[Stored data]
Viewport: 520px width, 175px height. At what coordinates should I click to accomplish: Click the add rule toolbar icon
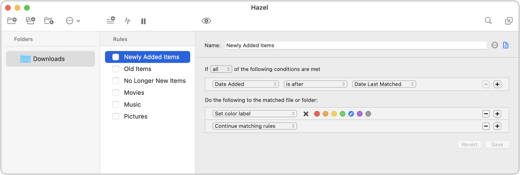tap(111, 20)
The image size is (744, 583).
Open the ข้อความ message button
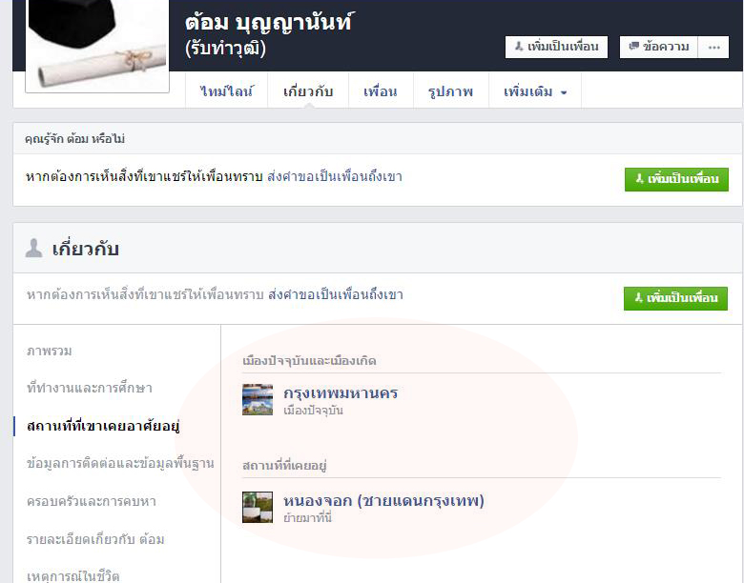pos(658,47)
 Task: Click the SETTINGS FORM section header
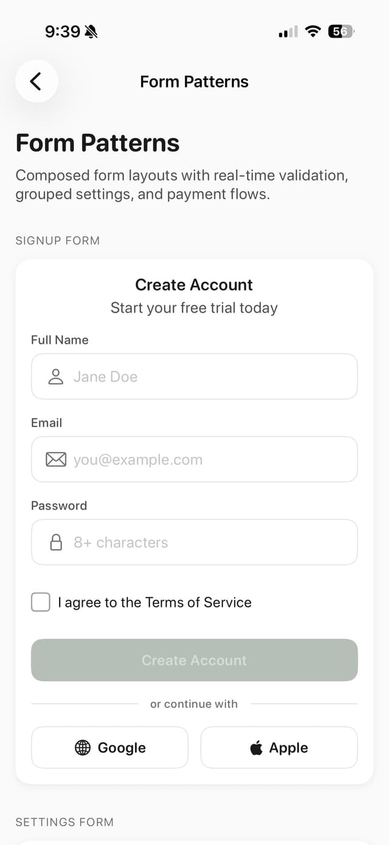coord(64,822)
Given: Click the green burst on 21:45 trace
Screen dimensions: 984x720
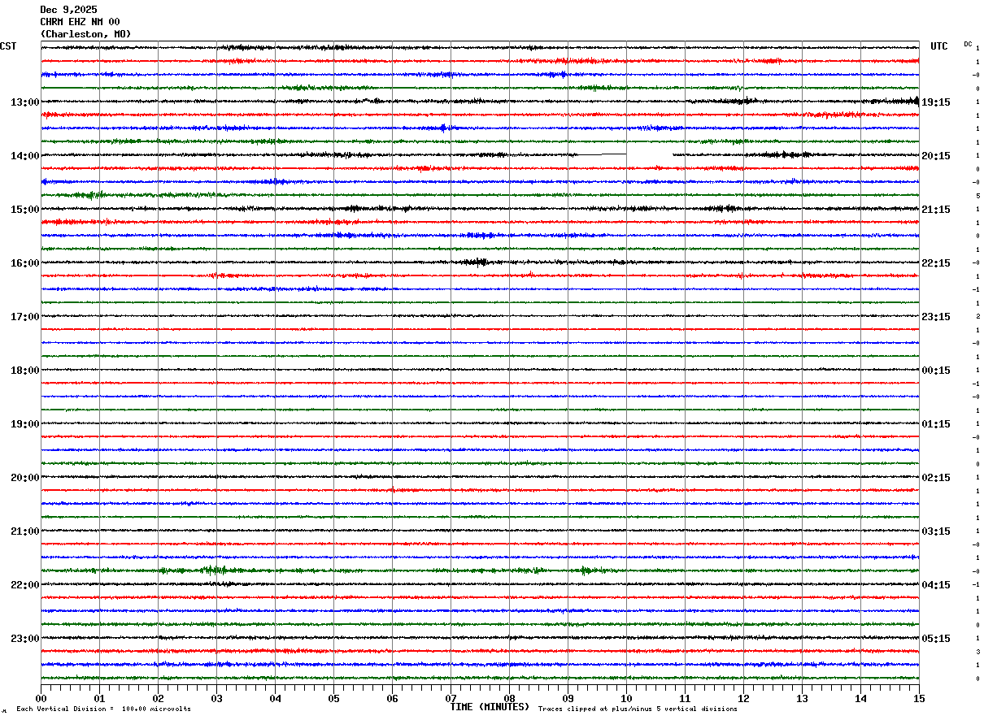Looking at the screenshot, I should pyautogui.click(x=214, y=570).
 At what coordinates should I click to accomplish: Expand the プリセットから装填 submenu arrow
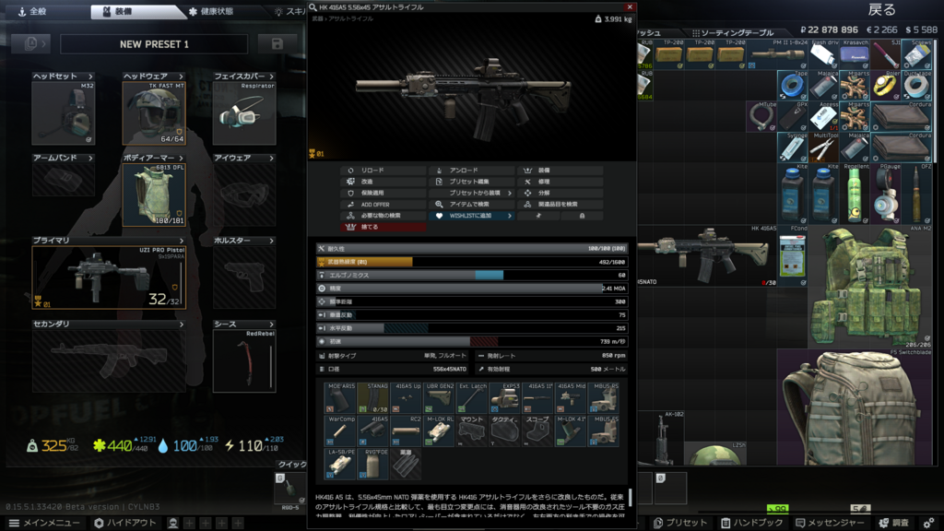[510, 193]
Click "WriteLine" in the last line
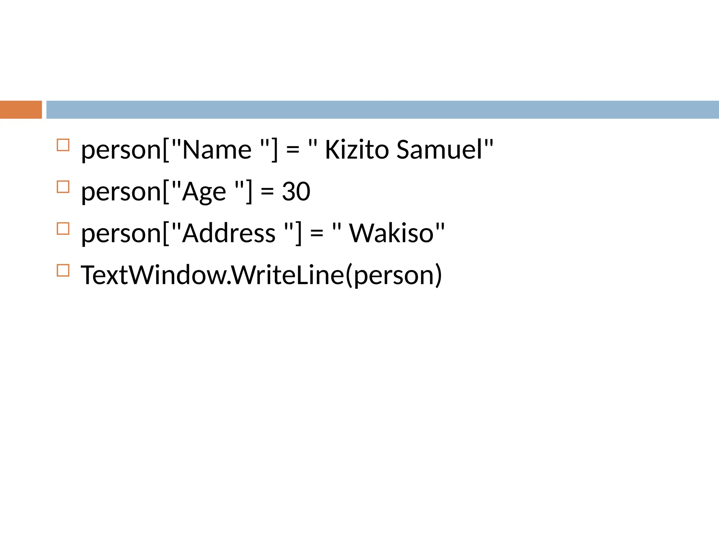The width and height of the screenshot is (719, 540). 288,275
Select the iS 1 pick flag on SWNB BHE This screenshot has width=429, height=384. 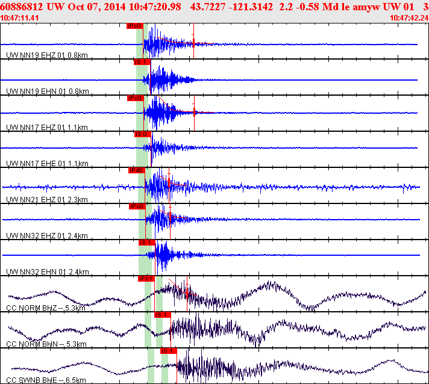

▶ **Task directions**:
Pictures aside, reproduce all of the data exactly.

▶ **Response**:
Viewport: 520px width, 175px height. At what coordinates should I click to accomplish: Click the add rule toolbar icon
tap(111, 20)
The image size is (744, 583).
Open the ข้อความ message button
pos(658,47)
 Task: Click the SETTINGS FORM section header
coord(64,822)
Given: Click the green burst on 21:45 trace
Screen dimensions: 984x720
Looking at the screenshot, I should pyautogui.click(x=214, y=570).
 At what coordinates should I click to accomplish: Expand the プリセットから装填 submenu arrow
[510, 193]
Click "WriteLine" in the last line
The width and height of the screenshot is (719, 540). 288,275
Select the iS 1 pick flag on SWNB BHE This screenshot has width=429, height=384. 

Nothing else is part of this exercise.